- _Problem statement_:
Reproduce verbatim the passage of the article on India's talks with Hekmatyar below, from "India's ambassador in" up to and including "for the militia.".

- _Selection_:
The Telegraph
Saturday , May 20 , 2017

Delhi sups with an old foe

- Talks with Afghan warlord signal shift

Hekmatyar (right) with ambassador Vohra

New Delhi, May 19: India has opened talks with Afghan warlord Gulbuddin Hekmatyar, a long-time enemy of New Delhi and close ally of Pakistan, marking a dramatic break in its policy towards Kabul.

India's ambassador in Kabul, Manpreet Vohra, met the 69-year-old Hekmatyar yesterday, two weeks after the man once dubbed the "butcher of Kabul" returned to the Afghan capital under a deal with President Ashraf Ghani.

Hekmatyar, the go-to man for Pakistan's Inter-Services Intelligence (ISI) during the CIA-backed mujahideen war against the Soviet Union, shares three decades of hostility with India.

Ghani's deal with Hekmatyar's Hezb-e-Islami has widely been interpreted as an act of desperation aimed at countering the Taliban's expanding territorial control over Afghanistan following a series of military successes for the militia.

But the return to Kabul of Hekmatyar, who was believed to have hidden in Pakistan for most of the past two decades, is also expected to strengthen Islamabad's influence against Ghani, whose government has publicly criticised ISI support to groups like the Taliban.

Since the Taliban's defeat in 2001, India has focused on consolidating elected governments in Kabul. It has steered clear of any signalling that could strengthen alternative power centres. Officially, that remains India's position.

But India is increasingly concerned over the stability of the Ghani government. Senior officials told The Telegraph that the meeting with Hekmatyar was aimed at building a channel of communication India may need in the future.

The Indian embassy today released images of the meeting between Vohra and Hekmatyar, suggesting a readiness to telegraph its jockeying.

"Gulbuddin Hekmatyar thanked India's assistance for the development of Afghanistan," the Indian embassy in Kabul said in a tweet with the images of the meeting. "He praised India for large infrastructure projects like Salma Dam."

Careful to continue to demonstrate support for the Afghan government, Prime Minister Narendra Modi wished Ghani on his birthday, drawing gratitude from the recipient.

" Bahut dhanyavaad, mere dost (Thanks a lot, my friend)," Ghani wrote back in the Twitter exchange. "Sending our warm greetings and best wishes to you and our Indian friends."

- _Data section_:
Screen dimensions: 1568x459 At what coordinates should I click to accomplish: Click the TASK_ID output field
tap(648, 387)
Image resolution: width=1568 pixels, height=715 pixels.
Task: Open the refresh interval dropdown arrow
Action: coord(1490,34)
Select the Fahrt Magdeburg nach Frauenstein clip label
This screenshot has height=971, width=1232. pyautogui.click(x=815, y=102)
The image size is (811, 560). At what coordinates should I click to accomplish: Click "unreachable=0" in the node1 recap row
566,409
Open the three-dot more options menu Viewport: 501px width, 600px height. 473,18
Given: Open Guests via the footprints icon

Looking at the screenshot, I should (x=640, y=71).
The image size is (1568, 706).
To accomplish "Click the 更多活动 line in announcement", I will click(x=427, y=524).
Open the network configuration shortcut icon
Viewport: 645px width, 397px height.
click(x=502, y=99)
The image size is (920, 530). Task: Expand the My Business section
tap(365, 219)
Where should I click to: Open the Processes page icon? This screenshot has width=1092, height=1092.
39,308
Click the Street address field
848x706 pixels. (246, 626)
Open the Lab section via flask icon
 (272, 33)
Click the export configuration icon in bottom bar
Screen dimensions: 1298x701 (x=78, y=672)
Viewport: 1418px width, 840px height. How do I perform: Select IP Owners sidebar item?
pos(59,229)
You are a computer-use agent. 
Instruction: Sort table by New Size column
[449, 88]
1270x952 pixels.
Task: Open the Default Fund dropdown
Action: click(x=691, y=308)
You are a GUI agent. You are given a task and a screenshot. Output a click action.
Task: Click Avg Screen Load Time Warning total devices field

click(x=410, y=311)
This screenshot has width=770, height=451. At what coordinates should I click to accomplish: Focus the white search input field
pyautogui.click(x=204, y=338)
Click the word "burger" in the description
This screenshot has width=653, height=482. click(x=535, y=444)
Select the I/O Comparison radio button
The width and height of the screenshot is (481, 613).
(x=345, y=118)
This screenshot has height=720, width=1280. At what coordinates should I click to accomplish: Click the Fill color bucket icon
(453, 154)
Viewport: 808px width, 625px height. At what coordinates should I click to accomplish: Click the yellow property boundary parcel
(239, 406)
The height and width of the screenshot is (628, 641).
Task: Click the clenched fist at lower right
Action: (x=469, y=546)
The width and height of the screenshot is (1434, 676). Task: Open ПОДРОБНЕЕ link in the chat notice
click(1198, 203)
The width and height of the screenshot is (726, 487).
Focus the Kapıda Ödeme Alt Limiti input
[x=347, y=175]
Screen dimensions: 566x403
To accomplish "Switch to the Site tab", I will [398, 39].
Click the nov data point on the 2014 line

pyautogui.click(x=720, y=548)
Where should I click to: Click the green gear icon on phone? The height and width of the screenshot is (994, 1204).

- _Worked answer_:
India's ambassador in Kabul, Manpreet Vohra, met the 69-year-old Hekmatyar yesterday, two weeks after the man once dubbed the "butcher of Kabul" returned to the Afghan capital under a deal with President Ashraf Ghani.

Hekmatyar, the go-to man for Pakistan's Inter-Services Intelligence (ISI) during the CIA-backed mujahideen war against the Soviet Union, shares three decades of hostility with India.

Ghani's deal with Hekmatyar's Hezb-e-Islami has widely been interpreted as an act of desperation aimed at countering the Taliban's expanding territorial control over Afghanistan following a series of military successes for the militia.